======== Information supplied ========

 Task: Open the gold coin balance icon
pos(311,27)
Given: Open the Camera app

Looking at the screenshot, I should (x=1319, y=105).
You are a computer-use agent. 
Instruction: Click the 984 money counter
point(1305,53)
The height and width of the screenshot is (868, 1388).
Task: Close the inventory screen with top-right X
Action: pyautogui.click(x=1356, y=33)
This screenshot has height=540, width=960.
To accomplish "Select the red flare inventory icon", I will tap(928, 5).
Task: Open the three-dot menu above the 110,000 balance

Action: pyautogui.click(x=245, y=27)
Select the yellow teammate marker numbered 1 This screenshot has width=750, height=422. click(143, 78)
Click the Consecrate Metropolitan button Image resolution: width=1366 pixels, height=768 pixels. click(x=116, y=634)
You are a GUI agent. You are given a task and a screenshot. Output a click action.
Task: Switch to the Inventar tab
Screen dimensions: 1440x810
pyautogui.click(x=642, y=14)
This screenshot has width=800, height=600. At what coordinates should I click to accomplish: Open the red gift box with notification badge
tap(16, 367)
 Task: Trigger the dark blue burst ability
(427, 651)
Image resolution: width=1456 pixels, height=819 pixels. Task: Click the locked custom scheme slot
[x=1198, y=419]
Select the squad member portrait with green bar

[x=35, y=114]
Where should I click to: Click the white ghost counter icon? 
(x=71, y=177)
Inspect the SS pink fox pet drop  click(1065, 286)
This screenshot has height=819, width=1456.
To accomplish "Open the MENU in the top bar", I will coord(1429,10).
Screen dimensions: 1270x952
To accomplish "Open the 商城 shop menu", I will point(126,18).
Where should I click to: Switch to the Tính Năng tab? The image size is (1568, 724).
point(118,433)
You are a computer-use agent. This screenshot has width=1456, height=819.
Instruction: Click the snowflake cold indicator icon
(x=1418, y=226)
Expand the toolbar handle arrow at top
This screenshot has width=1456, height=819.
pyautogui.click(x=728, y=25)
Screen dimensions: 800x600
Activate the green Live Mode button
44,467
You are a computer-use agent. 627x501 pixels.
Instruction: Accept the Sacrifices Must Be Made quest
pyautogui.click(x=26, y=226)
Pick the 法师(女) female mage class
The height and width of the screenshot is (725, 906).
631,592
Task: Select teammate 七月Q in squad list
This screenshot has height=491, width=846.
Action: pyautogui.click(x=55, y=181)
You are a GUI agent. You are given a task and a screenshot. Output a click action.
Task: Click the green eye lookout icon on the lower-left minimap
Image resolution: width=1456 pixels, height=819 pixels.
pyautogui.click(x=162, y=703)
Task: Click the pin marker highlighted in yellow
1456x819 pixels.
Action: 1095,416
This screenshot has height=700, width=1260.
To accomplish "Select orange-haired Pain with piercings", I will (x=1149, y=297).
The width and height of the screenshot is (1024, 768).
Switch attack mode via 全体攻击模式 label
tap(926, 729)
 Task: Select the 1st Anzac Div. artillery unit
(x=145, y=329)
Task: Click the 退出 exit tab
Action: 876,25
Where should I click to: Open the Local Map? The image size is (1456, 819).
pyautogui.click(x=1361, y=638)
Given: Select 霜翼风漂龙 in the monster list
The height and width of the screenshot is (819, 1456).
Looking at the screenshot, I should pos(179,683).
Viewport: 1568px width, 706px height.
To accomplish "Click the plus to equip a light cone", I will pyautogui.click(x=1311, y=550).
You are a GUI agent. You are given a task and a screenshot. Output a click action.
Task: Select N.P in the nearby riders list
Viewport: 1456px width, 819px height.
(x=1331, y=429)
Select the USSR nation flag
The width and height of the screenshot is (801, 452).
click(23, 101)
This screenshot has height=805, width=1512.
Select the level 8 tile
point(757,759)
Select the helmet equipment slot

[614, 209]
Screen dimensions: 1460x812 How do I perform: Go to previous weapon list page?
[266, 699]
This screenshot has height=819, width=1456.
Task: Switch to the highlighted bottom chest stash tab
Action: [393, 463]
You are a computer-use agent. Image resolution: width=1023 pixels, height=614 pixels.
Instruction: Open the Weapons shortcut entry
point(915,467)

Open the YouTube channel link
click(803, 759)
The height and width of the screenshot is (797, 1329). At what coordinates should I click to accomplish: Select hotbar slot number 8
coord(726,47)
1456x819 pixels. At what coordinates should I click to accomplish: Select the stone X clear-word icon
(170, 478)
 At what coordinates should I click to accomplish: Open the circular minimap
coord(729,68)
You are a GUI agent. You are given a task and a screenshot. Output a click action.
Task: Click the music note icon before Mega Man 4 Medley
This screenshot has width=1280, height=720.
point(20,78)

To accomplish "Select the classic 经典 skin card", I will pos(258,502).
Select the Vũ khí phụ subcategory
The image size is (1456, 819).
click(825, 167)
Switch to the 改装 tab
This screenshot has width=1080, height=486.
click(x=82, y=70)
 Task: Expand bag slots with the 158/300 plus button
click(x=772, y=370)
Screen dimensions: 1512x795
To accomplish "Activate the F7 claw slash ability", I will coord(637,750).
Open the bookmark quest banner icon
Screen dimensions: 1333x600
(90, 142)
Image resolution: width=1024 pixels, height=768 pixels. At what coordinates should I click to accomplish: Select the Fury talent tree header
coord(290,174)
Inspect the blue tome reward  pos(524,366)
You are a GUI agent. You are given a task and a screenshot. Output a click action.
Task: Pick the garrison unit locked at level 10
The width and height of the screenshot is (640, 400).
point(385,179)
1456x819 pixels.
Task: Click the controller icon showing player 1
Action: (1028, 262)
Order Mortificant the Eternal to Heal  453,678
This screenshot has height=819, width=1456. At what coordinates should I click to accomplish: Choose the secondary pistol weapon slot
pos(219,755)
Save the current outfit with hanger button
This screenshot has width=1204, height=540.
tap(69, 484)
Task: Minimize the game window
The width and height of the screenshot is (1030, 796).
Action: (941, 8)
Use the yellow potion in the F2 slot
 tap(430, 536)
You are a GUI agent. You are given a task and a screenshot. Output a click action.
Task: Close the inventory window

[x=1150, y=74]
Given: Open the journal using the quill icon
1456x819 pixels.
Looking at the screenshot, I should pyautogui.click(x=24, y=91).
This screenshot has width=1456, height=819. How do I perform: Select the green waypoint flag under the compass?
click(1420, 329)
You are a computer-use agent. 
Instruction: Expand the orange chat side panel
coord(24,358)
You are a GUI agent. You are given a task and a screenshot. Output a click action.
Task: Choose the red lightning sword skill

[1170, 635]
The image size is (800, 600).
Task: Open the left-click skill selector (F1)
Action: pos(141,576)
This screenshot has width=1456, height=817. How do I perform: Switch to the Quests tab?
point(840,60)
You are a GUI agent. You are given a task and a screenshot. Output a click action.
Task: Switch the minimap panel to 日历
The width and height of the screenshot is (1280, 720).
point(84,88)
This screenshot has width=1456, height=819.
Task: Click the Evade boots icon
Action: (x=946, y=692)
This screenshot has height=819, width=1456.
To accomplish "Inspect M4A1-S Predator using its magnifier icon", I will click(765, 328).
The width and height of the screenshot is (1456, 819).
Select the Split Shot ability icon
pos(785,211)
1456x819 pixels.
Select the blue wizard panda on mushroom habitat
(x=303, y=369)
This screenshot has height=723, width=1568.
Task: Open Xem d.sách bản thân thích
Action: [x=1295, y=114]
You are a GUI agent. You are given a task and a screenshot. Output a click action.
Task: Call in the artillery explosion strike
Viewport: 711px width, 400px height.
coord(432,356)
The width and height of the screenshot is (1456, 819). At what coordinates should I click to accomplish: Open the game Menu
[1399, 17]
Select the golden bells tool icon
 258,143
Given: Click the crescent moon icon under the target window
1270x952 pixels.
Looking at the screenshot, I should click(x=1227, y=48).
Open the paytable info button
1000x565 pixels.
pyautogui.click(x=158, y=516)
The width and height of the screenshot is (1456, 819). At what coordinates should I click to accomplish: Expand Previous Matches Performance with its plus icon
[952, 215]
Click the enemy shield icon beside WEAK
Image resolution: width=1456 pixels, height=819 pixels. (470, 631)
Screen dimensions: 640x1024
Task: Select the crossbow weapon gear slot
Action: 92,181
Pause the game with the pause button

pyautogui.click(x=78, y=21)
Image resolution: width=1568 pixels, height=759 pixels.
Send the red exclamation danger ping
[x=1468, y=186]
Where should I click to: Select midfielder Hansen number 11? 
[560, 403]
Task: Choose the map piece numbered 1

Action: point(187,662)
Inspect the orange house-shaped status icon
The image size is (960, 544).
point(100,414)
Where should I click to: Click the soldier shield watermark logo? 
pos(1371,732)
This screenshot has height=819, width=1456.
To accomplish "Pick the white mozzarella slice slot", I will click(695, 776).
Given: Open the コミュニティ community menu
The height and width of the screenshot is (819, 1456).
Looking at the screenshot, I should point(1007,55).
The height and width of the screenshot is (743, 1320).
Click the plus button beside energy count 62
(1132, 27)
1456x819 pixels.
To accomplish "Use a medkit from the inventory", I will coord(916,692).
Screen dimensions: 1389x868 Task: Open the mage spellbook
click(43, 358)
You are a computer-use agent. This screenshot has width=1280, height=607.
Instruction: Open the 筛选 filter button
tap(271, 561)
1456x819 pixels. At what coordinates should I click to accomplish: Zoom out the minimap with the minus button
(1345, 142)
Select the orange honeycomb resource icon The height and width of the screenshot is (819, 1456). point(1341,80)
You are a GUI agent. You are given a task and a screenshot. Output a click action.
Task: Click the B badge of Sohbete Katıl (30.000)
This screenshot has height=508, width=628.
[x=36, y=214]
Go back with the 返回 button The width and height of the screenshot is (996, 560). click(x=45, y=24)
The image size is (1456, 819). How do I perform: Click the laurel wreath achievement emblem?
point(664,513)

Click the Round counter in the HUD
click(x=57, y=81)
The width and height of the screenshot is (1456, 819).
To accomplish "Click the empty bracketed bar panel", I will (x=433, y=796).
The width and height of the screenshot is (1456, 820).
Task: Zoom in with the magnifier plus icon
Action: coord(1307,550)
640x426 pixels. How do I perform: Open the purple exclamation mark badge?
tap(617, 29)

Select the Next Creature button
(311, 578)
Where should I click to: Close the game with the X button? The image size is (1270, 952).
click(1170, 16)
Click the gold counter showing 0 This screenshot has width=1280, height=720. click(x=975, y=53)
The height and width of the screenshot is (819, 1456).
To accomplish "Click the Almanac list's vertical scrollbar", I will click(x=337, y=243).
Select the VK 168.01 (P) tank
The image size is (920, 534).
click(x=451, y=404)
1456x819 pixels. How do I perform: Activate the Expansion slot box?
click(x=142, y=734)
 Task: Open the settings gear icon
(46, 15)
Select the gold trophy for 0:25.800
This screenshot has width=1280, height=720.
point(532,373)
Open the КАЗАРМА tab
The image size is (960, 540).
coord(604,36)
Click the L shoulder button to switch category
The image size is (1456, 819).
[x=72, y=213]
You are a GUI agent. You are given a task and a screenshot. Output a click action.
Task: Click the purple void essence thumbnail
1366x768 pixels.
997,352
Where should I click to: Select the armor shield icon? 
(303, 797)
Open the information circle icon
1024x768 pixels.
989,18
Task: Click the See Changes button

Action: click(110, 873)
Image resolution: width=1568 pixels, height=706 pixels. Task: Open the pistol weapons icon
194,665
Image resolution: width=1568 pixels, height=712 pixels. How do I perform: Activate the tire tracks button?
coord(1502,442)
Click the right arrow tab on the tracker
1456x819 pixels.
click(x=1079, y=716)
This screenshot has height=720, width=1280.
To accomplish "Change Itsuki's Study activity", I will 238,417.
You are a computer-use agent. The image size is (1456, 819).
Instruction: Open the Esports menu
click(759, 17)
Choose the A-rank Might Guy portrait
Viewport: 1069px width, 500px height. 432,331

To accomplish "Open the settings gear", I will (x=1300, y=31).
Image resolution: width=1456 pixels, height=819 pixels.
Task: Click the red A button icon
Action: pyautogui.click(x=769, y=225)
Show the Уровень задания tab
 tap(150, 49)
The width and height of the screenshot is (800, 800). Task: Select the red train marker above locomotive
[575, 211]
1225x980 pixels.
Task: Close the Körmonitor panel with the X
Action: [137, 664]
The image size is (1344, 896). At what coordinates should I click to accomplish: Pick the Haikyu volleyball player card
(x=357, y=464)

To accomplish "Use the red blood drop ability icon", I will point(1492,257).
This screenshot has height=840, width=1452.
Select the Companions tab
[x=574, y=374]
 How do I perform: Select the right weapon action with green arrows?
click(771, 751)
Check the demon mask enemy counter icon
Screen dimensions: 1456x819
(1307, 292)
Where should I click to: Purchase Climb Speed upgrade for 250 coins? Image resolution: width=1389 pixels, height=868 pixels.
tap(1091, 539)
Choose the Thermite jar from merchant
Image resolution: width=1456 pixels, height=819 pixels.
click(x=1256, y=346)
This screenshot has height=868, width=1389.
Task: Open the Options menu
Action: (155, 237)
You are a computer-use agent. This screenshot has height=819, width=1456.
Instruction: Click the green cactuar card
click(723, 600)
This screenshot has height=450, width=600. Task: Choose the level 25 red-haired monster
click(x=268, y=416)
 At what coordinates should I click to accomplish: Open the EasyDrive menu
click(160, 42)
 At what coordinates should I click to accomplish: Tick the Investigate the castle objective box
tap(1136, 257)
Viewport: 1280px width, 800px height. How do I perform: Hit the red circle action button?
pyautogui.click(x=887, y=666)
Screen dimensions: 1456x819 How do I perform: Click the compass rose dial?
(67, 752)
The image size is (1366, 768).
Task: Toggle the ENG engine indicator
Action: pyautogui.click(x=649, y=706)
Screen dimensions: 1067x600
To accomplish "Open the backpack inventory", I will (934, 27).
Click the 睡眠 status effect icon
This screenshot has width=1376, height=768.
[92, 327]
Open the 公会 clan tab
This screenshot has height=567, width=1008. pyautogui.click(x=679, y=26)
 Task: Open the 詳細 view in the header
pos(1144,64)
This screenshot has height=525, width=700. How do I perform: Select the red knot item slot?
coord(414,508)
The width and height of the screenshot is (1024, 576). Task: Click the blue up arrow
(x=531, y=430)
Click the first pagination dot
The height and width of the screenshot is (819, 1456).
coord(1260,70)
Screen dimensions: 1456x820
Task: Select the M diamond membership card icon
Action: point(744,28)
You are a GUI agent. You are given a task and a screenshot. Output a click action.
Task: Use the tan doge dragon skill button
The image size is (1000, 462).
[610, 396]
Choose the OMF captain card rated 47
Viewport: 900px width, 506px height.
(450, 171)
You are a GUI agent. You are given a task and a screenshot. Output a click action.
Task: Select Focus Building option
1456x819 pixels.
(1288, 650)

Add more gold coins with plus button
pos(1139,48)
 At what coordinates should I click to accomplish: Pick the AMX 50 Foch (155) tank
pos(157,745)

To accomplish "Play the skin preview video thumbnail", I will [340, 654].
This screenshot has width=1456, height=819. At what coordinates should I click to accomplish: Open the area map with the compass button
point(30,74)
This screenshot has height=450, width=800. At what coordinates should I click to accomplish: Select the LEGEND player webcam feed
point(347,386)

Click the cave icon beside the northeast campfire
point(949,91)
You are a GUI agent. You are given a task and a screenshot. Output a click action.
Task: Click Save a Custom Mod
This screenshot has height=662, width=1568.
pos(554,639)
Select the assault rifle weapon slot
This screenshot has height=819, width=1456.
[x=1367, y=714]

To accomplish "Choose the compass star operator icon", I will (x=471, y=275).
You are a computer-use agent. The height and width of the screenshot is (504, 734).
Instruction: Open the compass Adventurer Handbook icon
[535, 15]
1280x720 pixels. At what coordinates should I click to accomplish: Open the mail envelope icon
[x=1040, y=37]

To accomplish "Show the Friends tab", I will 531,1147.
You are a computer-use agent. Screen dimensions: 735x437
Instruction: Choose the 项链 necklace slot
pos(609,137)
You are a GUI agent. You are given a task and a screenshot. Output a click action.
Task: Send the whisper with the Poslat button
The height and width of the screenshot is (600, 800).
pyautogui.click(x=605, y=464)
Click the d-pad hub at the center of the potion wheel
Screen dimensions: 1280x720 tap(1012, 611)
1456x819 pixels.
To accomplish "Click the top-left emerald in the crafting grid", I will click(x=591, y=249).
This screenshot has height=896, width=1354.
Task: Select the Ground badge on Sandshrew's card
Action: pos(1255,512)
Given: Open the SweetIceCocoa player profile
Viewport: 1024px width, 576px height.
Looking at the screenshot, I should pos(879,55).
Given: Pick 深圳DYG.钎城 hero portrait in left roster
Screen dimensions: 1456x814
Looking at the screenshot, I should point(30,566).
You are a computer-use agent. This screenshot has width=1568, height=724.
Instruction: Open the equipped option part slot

========

Directive »
Give the rows again from the line with "Image resolution: width=1568 pixels, height=706" up to and including the line with "click(x=268, y=416)", renaming "Companions" to "Allies" and keeping everything else the same.

Response to this exercise »
Image resolution: width=1568 pixels, height=706 pixels. Task: Open the pistol weapons icon
194,665
Image resolution: width=1568 pixels, height=712 pixels. How do I perform: Activate the tire tracks button?
coord(1502,442)
Click the right arrow tab on the tracker
1456x819 pixels.
click(x=1079, y=716)
This screenshot has height=720, width=1280.
To accomplish "Change Itsuki's Study activity", I will 238,417.
You are a computer-use agent. The image size is (1456, 819).
Instruction: Open the Esports menu
click(759, 17)
Choose the A-rank Might Guy portrait
Viewport: 1069px width, 500px height. 432,331

To accomplish "Open the settings gear", I will (x=1300, y=31).
Image resolution: width=1456 pixels, height=819 pixels.
Task: Click the red A button icon
Action: pyautogui.click(x=769, y=225)
Show the Уровень задания tab
 tap(150, 49)
The width and height of the screenshot is (800, 800). Task: Select the red train marker above locomotive
[575, 211]
1225x980 pixels.
Task: Close the Körmonitor panel with the X
Action: [137, 664]
The image size is (1344, 896). At what coordinates should I click to accomplish: Pick the Haikyu volleyball player card
(x=357, y=464)

To accomplish "Use the red blood drop ability icon", I will point(1492,257).
This screenshot has height=840, width=1452.
Select the Allies tab
[x=574, y=374]
 How do I perform: Select the right weapon action with green arrows?
click(771, 751)
Check the demon mask enemy counter icon
Screen dimensions: 1456x819
(1307, 292)
Where should I click to: Purchase Climb Speed upgrade for 250 coins? Image resolution: width=1389 pixels, height=868 pixels.
tap(1091, 539)
Choose the Thermite jar from merchant
Image resolution: width=1456 pixels, height=819 pixels.
click(x=1256, y=346)
This screenshot has height=868, width=1389.
Task: Open the Options menu
Action: (155, 237)
You are a computer-use agent. This screenshot has height=819, width=1456.
Instruction: Click the green cactuar card
click(723, 600)
This screenshot has height=450, width=600. Task: Choose the level 25 red-haired monster
click(x=268, y=416)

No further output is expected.